从那以后,差役对曹乐客气了些。晚上在驿站歇脚时,刘差役果然来找曹乐扎针。曹乐手法娴熟,几针下去,刘差役就觉得胃里暖烘烘的,舒服多了。
“神医,真是神医!”刘差役竖起大拇指,“曹神医,你放心,这一路我尽量照顾你。到了宁古塔……唉,那地方苦,你自求多福吧。”
曹乐谢过他,问:“刘大哥,京城……有什么消息吗?”
刘差役知道他问什么,叹口气:“你夫人……今天午时,走了。”
虽然早有准备,可亲耳听到,曹乐还是眼前一黑。他扶住墙,稳住身子。
“怎么……走的?”
“听说是笑着走的。”刘差役低声说,“监斩官问还有什么话,她说‘替我照顾好他’。别的……什么都没说。”
曹乐蹲下身,抱着头,肩膀剧烈地颤抖。他想哭,可眼泪早就流干了。只剩心里那个洞,越来越大,越来越深。
夜里,曹乐睡不着。他躺在驿站的大通铺上,听着旁边囚犯的鼾声,想起很多事。
想起第一次见李氏,她叉着腰骂他采药回来晚了;想起成亲那晚,她羞答答地叫他“夫君”;想起在京城,她为了他跟赛西施吵架,气得直哭……
那个泼辣、霸道、小心眼的女人,最后却用最壮烈的方式,爱了他一场。
窗外,北风呼啸。曹乐摸出怀里那件东西——是李氏的绝笔信,写在一片衣襟上,血迹已经发黑。狱卒偷偷塞给他的,说:“你夫人让我给你的。她说……下辈子还找你。”
曹乐把衣襟贴在胸口,闭上眼。
桂枝,下辈子,换我护着你。
一路向北,天越来越冷。过了山海关,就开始下雪。雪不大,但细细密密的,下个不停。官道结了冰,囚车走得很慢。
这天傍晚,囚车在一个小村庄歇脚。村里只有十几户人家,破败得很。刘差役找了户人家借宿,主人是个五十来岁的汉子,姓赵,热情地烧了炕,煮了热汤。
曹乐他们被锁在柴房里,虽然冷,但比外面强。赵老汉端了碗热汤进来,看见曹乐,愣了愣:“您……您是曹神医?”
曹乐抬头:“您认得我?”
“认得!认得!”赵老汉激动地说,“去年我闺女难产,就是您救的!您记得吗?在京城一乐堂,您没收钱,还给了药!”

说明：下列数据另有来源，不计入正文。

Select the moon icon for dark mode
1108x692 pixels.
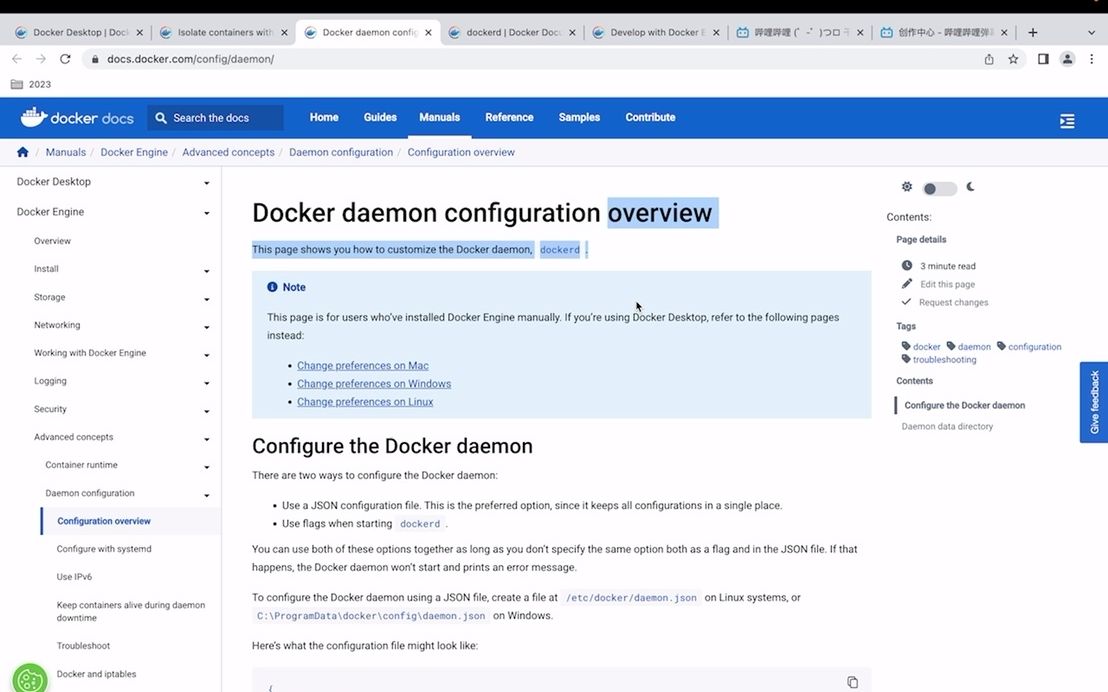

曹乐想起来了。是有这么回事,那妇人胎位不正,他用了针灸转胎,才保了母子平安。
“您闺女……可好?”
“好!好着呢!”赵老汉抹了把泪,“孩子都会叫爹了。曹神医,您怎么……怎么成这样了?”
曹乐苦笑,没说话。
赵老汉看了看差役,压低声音:“曹神医,您等着,我想法子救您!”
“别。”曹乐摇头,“逃了就是死罪,还会连累你。赵大哥,你的心意我领了,别做傻事。”
赵老汉还要说什么,刘差役进来了:“老赵,汤好了没?”
“好了好了!”赵老汉赶紧出去。
夜里,赵老汉果然来撬锁。可刚撬开,刘差役就进来了——他根本没睡,一直在外面守着。
“老赵,你这是何苦?”刘差役叹气,“逃犯抓回来,你也是死罪。曹神医说得对,别做傻事。”
赵老汉跪下了:“官爷,曹神医是好人啊!他救过我闺女的命!”
“我知道他是好人。”刘差役扶起他,“可这世道,好人不长命。老赵,你回去吧,就当没这事。”
赵老汉哭着走了。刘差役重新锁上门,对曹乐说:“曹神医,你这人缘……真是没话说。”
曹乐苦笑:“有什么用?还不是落得这个下场。”
“不一样的。”刘差役说,“好人死了,有人记着。坏人死了,遗臭万年。曹神医,你信我,害你的人,不会有好下场。”
曹乐没说话。他信不信,已经不重要了。
又走了半个月,终于到了宁古塔。
那地方,真像地狱。
一眼望不到边的雪原,狂风卷着雪沫子,打在脸上像刀割。房子都是低矮的土坯房,歪歪斜斜的,好像随时会被风吹倒。犯人们穿着破棉袄,在雪地里干活,手指冻得像萝卜,一碰就掉。
曹乐被分到最苦的采石场。每天天不亮就起来,抡着铁锤砸石头,一直干到天黑。饭是发霉的窝头,就着雪水往下咽。
才三天,他的手就冻裂了,血混着脓,握不住锤子。监工用鞭子抽他:“装什么死?干活!”
曹乐咬着牙,继续干。他不能死,至少现在不能死。他得活着,活到能回京城的那天,活到能给李氏报仇的那天。
夜里,他躺在四面漏风的窝棚里,听着外面的风声,想起赛西施最后说的那两个字:“等我。”
西施,你别来。这地方,不是人待的。
可他知道,她一定会来。那个女人,看着柔弱,骨子里比谁都倔。
就像李氏一样。
想到李氏,曹乐又摸出那片衣襟,借着月光看上面的字。血迹已经模糊了,但每个字他都记在心里。
“曹乐,我走了。你好好的。西施是个好女人,别负她。下辈子,咱们还做夫妻。”
曹乐把衣襟贴在脸上,眼泪终于流了下来。
桂枝,你在那边,冷不冷?
窗外,雪越下越大。宁古塔的冬天,才刚刚开始。
而此刻,千里之外的京城,赛西施正站在食为天后院,看着那堵墙——墙那边,曾经是一乐堂。
阿福走过来:“老板娘,天冷,进屋吧。”
“阿福,我要走了。”赛西施说。
“去哪儿?”
“宁古塔。”
阿福吓了一跳:“那地方不能去!去了就回不来了!”
“回不来就回不来。”赛西施笑了笑,“阿福,我把饭馆留给你。好好经营,别让人欺负了。”
“老板娘,您这是何苦……”
“不苦。”赛西施望着北方,“他在那儿,我就不苦。”
她转身进屋,开始收拾行李。很简单,几件厚衣服,一些干粮,还有……曹乐留下的那个药箱。
药箱很旧了,边角都磨破了。里面装着银针、药瓶、医书,还有那支没送出去的素银簪子。
赛西施抚摸着药箱,轻声说:“曹乐,你说医者仁心。可这世道,不配你的仁心。”